Уоррик пожал плечами:

– Любовь или страсть, не знаю… Говорят, что любовь и страсть – разные вещи, но я не вижу разницы.

Обойдя стол, он подошел к сестре и посмотрел ей в глаза.

– Я знаю, что тебя тревожит, – продолжал Уоррик. – Ты поняла, что не испытываешь к Харрисону ни любви, ни страсти, не так ли?

Джесси кивнула и потупила взор. Уоррик погладил сестру по щеке.

– Что ты теперь собираешься делать? – тихо спросил он. От него пахло бренди и сигарами.

– Я не знаю.

Он поднял ее опущенную голову за подбородок.

– Я приму участие в пикнике, который ты устраиваешь.

Джесси улыбнулась.


На следующий день Лукас явился на лужайку сада с молотком и топором, чтобы снести установленные здесь навесы для гостей. Солнце сильно припекало. Он уже начал работу, когда к нему тихо подошла Джесси.

Лукас поднял глаза и увидел ее в темно-синем платье с белым воротником, пышными рукавами, собранными на запястьях и украшенными отделкой в виде белой полоски.

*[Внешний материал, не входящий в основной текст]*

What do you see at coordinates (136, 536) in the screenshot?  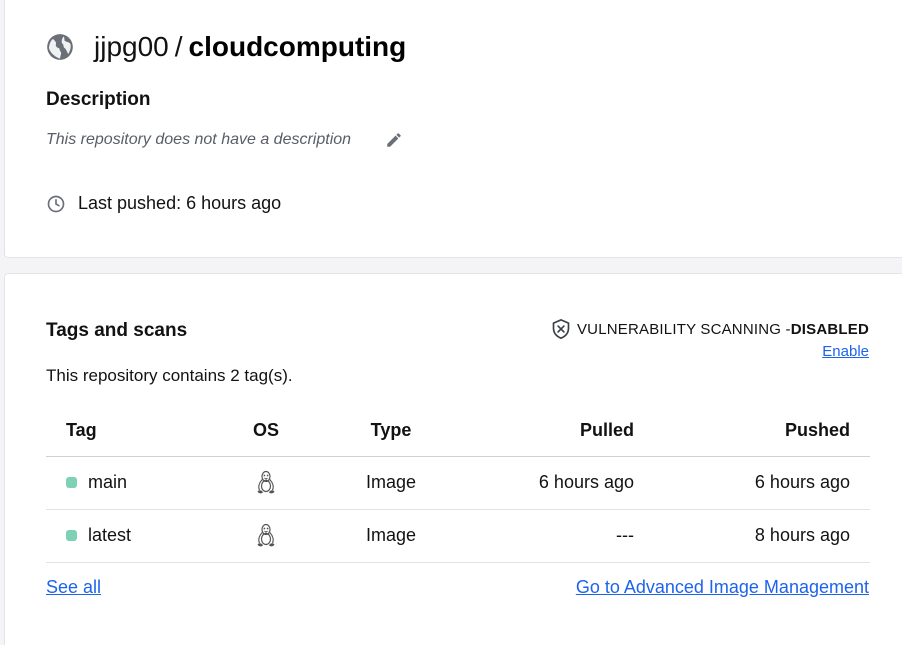 I see `tag-cell: latest` at bounding box center [136, 536].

– Зачем вы подошли так близко, мисс Корбетт, – грубоватым тоном произнес он, – вы можете получить травму.

Но Джесси и не подумала уходить. Лукас окинул Джесси внимательным взглядом с ног, обутых в темно-синие ботинки, до головы, на которой красовалась изящная соломенная шляпка. Наряд очень шел Джесси.

– Я хочу прогуляться верхом, – заявила она.

– Но ваше платье не годится для такой прогулки, – возразил Лукас.

– Мне недолго переодеться.

Лукас отвернулся и снова принялся за работу.

– Я занят, – проговорил он, не глядя на девушку.

Она обошла вокруг опорного столба, который он сносил, и остановилась напротив Лукаса. На него пахнуло ароматом лаванды. Темно-синяя накрахмаленная юбка Джесси шелестела при каждом ее движении, покачиваясь вокруг бедер.

– Я уже сказала Уоррику, чтобы он поручил эту работу кому-нибудь другому, – довела она до его сведения.

Лукас, выпрямившись, посмотрел на нее.

– И куда вы собрались ехать?

Она кокетливо наклонила голову, и поля шляпки отбросили на ее лицо густую тень. У Лукаса перехватило дыхание.